_What to work on_:
Can you copy the items below word for word, starting at the line that contains "You are a GUI" and running through the end of the items, with both ends included and the pictures left out?

_Input records_:
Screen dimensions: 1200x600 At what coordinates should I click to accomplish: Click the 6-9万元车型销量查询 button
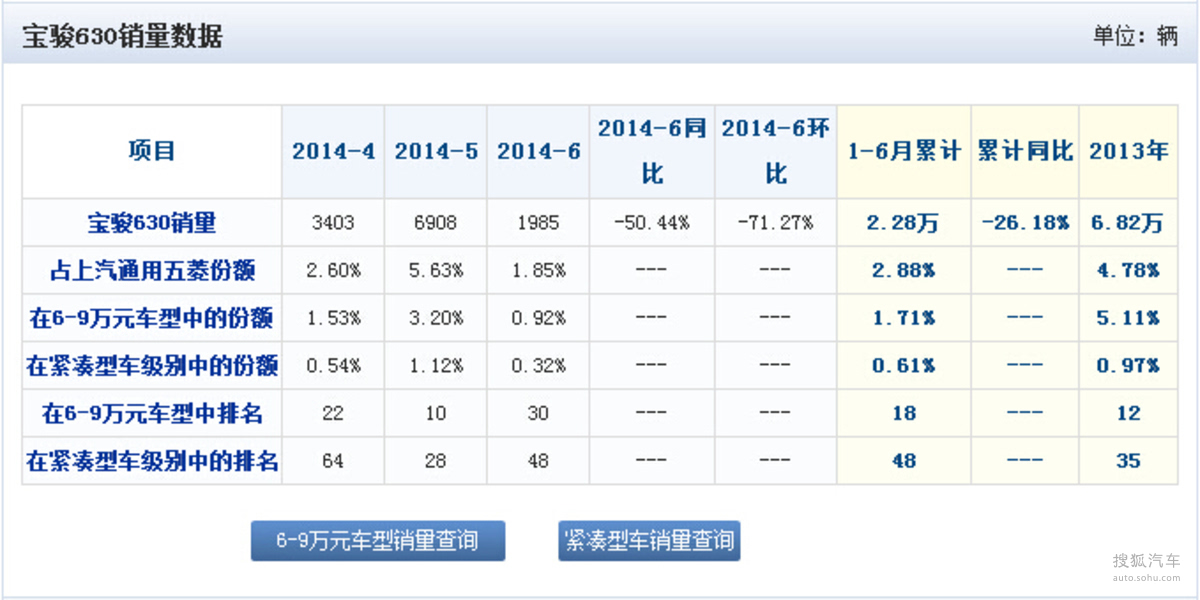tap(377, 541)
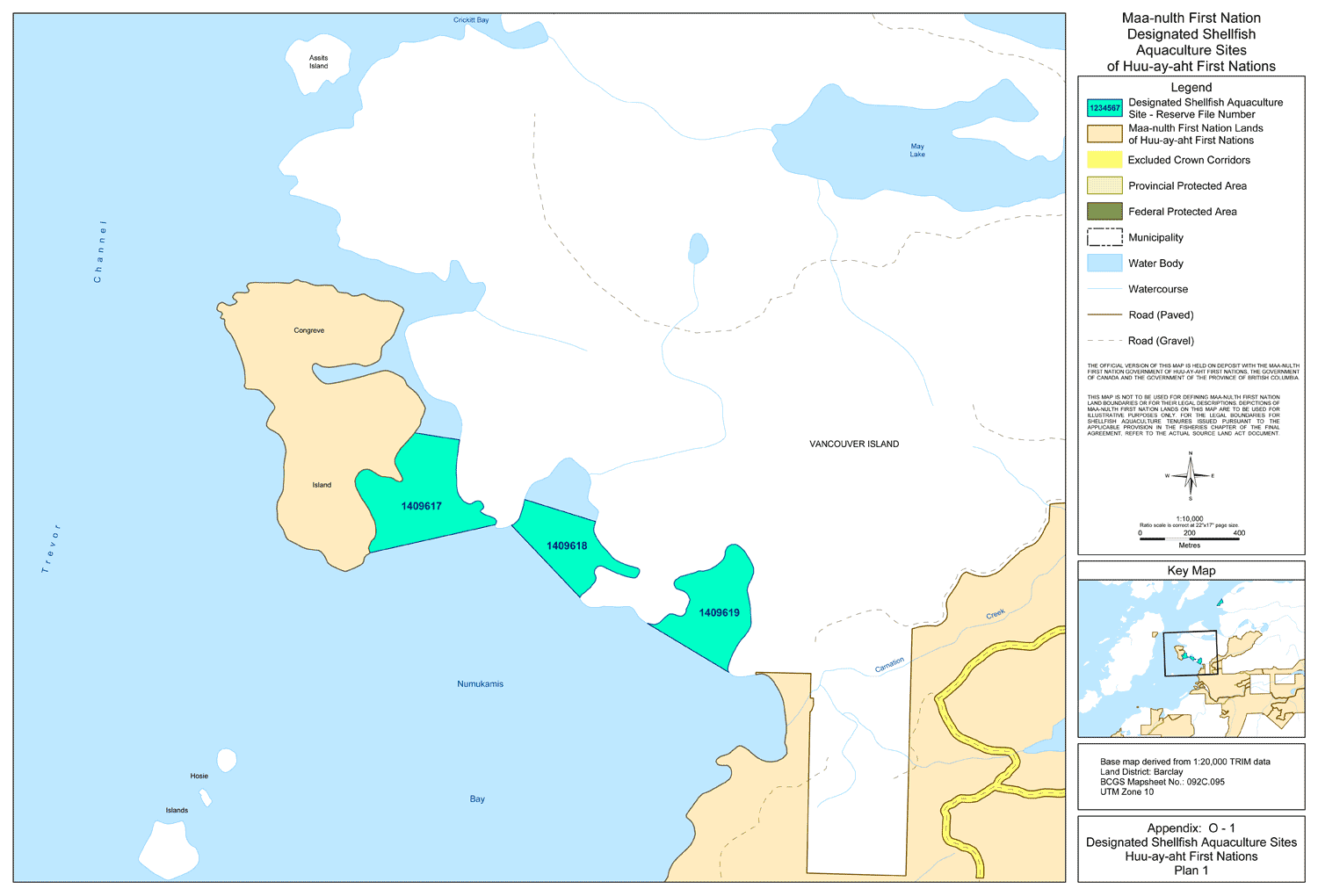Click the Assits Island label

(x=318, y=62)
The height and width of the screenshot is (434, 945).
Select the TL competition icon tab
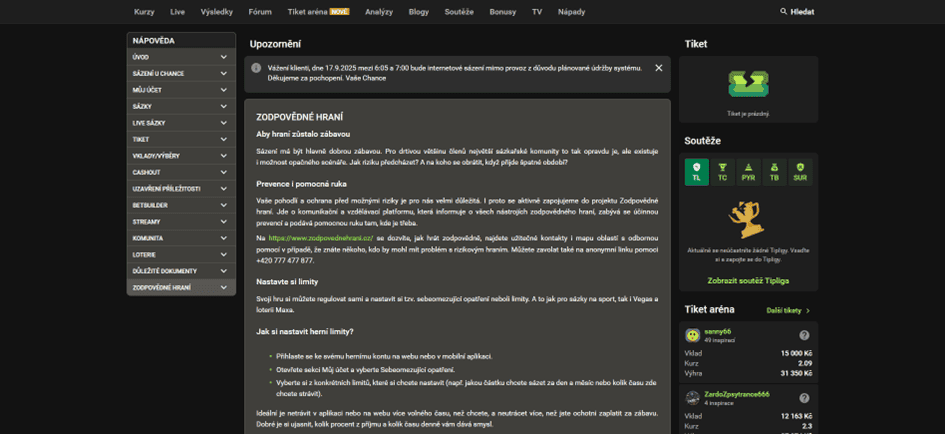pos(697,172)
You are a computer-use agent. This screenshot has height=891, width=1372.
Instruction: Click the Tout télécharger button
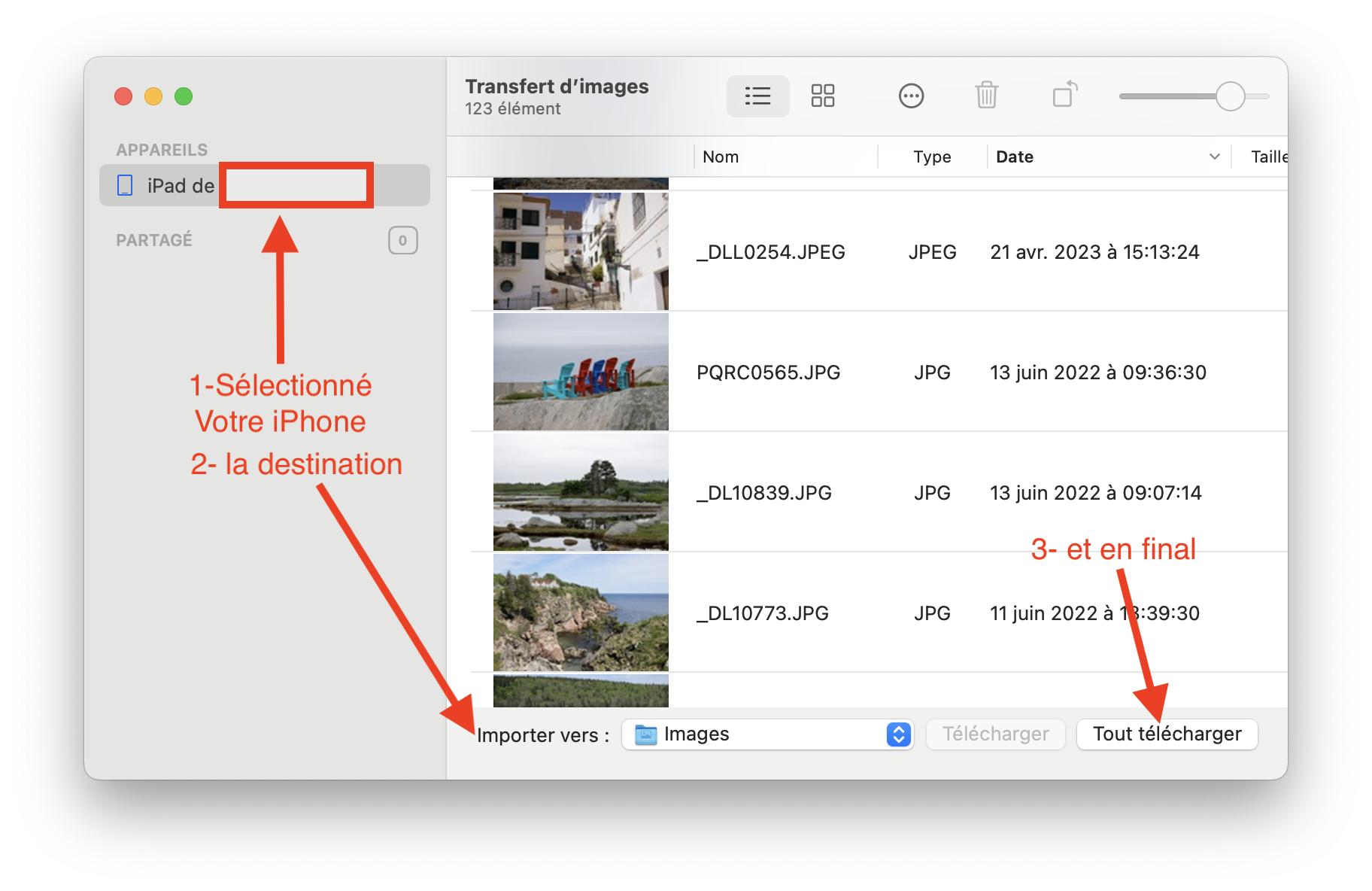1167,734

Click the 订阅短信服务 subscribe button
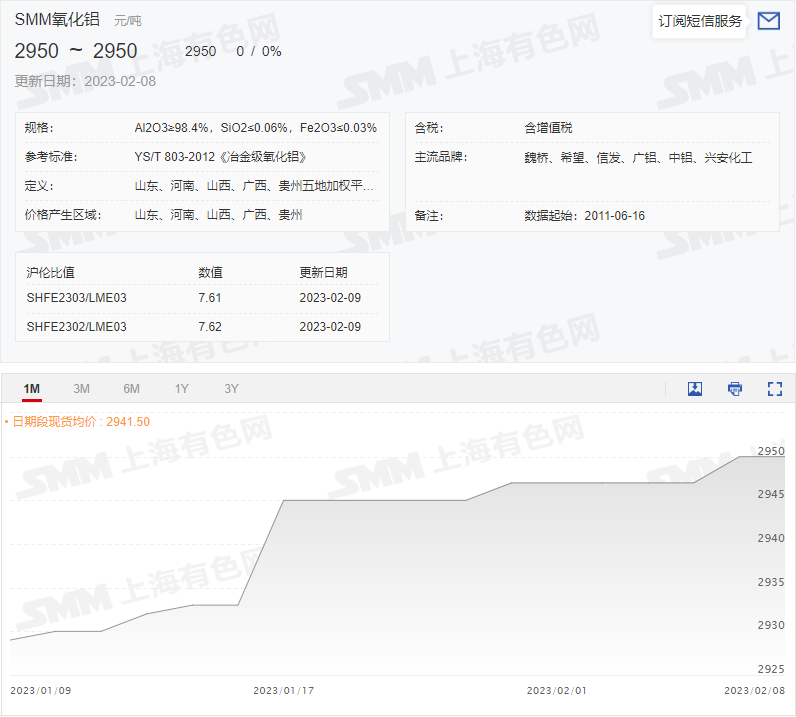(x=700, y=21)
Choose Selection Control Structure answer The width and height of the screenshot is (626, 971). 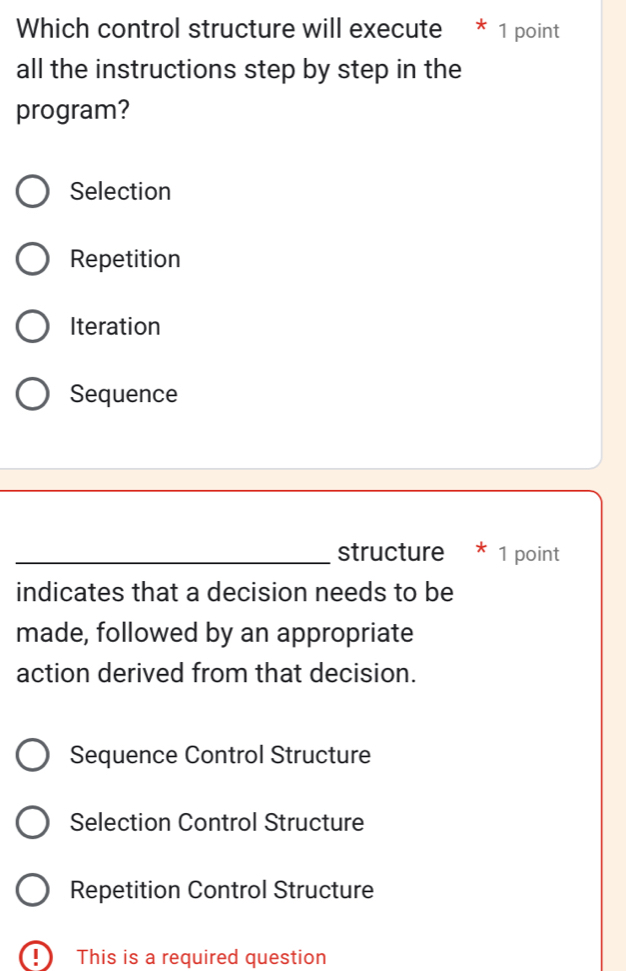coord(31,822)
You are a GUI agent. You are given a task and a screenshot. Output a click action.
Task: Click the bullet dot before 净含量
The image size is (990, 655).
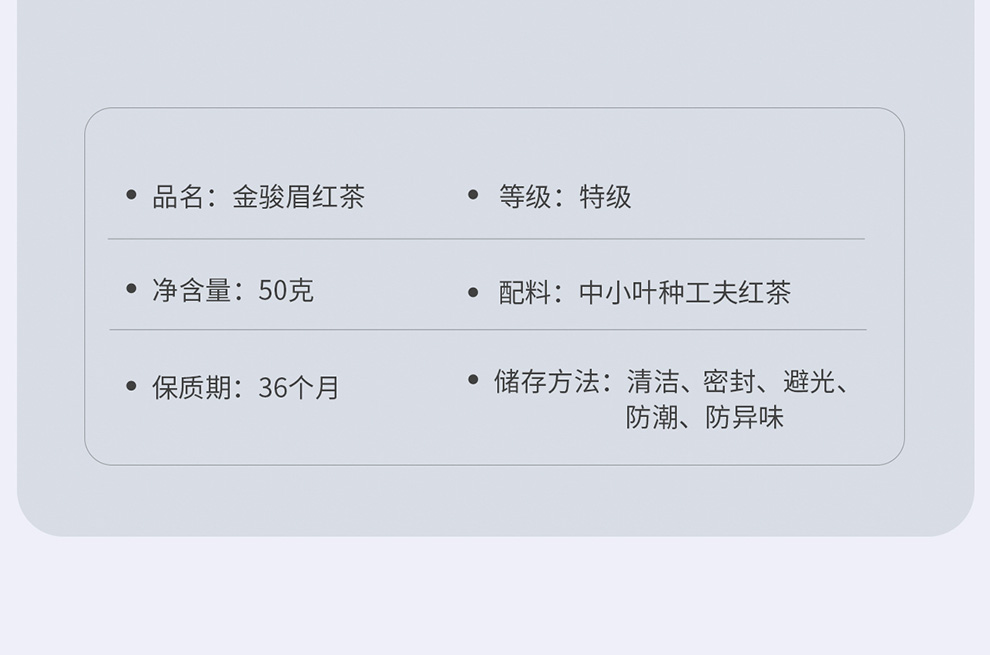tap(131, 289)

_Result below_:
You are a GUI agent. You are given a task and a screenshot. Output a click action.
Task: Click the bullet dot before 净含量
The image size is (990, 655).
tap(131, 289)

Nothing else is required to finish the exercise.